Element and text position data
┌──
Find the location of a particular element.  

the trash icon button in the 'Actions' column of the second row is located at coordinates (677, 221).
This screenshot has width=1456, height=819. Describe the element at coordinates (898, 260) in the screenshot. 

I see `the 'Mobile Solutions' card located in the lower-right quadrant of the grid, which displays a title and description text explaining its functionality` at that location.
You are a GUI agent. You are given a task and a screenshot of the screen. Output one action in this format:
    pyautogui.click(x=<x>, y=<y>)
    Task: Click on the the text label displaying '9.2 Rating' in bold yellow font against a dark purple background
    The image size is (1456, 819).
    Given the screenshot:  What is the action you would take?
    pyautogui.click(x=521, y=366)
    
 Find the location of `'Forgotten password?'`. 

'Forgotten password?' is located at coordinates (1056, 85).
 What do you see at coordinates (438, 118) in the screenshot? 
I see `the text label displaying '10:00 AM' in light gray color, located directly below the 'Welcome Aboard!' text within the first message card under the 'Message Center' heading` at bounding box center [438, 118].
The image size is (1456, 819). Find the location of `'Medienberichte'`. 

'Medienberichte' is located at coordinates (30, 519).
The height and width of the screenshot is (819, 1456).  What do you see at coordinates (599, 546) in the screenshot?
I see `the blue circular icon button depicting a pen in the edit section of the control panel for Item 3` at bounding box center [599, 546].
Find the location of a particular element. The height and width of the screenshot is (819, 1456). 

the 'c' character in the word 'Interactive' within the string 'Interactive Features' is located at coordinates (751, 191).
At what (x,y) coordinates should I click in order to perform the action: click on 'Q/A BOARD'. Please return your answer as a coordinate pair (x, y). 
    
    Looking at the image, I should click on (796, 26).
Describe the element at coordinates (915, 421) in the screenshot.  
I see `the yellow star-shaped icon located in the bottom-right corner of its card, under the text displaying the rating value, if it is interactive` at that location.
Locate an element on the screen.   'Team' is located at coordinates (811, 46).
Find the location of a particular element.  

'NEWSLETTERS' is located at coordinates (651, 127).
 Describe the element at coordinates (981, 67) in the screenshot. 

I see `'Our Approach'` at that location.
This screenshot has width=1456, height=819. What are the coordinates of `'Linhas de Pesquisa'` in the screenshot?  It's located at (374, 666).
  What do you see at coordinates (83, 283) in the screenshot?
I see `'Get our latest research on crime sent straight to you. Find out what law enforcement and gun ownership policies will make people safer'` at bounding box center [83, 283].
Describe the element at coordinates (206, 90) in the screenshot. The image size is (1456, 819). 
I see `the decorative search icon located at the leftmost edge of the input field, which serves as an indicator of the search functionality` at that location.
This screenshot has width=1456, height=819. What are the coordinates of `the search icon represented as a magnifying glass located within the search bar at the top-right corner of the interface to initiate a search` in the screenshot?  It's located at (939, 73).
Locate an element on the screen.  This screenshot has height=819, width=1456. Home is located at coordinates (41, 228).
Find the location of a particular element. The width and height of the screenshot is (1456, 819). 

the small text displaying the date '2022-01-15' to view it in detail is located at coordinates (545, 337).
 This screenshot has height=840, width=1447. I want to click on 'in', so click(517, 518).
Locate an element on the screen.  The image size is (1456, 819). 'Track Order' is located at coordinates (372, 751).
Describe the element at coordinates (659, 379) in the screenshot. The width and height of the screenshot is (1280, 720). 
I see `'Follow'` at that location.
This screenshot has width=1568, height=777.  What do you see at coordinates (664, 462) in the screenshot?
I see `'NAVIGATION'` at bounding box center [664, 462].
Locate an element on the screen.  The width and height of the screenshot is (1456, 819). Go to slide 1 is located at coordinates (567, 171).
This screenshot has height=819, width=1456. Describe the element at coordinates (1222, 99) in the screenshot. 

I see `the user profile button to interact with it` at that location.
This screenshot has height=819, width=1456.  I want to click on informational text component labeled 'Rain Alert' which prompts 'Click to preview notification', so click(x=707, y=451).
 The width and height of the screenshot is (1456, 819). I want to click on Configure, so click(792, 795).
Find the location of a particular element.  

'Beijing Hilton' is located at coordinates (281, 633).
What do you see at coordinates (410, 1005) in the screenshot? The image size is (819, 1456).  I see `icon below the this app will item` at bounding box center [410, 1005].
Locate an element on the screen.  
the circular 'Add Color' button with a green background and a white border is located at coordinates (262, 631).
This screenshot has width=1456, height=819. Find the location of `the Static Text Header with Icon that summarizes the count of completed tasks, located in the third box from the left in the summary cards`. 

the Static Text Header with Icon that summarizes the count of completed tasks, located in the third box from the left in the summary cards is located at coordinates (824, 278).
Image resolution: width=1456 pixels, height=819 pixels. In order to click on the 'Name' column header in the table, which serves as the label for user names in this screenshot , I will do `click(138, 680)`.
└──
■ EXERCISE BRIEF ■
Reproduce verbatim the lines of the records above, beginning with the line that contains "Find the location of a particular element. The height" and continuing through the line that contains "coordinates (41, 228).".

■ OUTPUT BELOW ■
Find the location of a particular element. The height and width of the screenshot is (819, 1456). 

the 'c' character in the word 'Interactive' within the string 'Interactive Features' is located at coordinates (751, 191).
At what (x,y) coordinates should I click in order to perform the action: click on 'Q/A BOARD'. Please return your answer as a coordinate pair (x, y). 
    
    Looking at the image, I should click on (796, 26).
Describe the element at coordinates (915, 421) in the screenshot.  
I see `the yellow star-shaped icon located in the bottom-right corner of its card, under the text displaying the rating value, if it is interactive` at that location.
Locate an element on the screen.   'Team' is located at coordinates (811, 46).
Find the location of a particular element.  

'NEWSLETTERS' is located at coordinates (651, 127).
 Describe the element at coordinates (981, 67) in the screenshot. 

I see `'Our Approach'` at that location.
This screenshot has width=1456, height=819. What are the coordinates of `'Linhas de Pesquisa'` in the screenshot?  It's located at (374, 666).
  What do you see at coordinates (83, 283) in the screenshot?
I see `'Get our latest research on crime sent straight to you. Find out what law enforcement and gun ownership policies will make people safer'` at bounding box center [83, 283].
Describe the element at coordinates (206, 90) in the screenshot. The image size is (1456, 819). 
I see `the decorative search icon located at the leftmost edge of the input field, which serves as an indicator of the search functionality` at that location.
This screenshot has width=1456, height=819. What are the coordinates of `the search icon represented as a magnifying glass located within the search bar at the top-right corner of the interface to initiate a search` in the screenshot?  It's located at (939, 73).
Locate an element on the screen.  This screenshot has height=819, width=1456. Home is located at coordinates (41, 228).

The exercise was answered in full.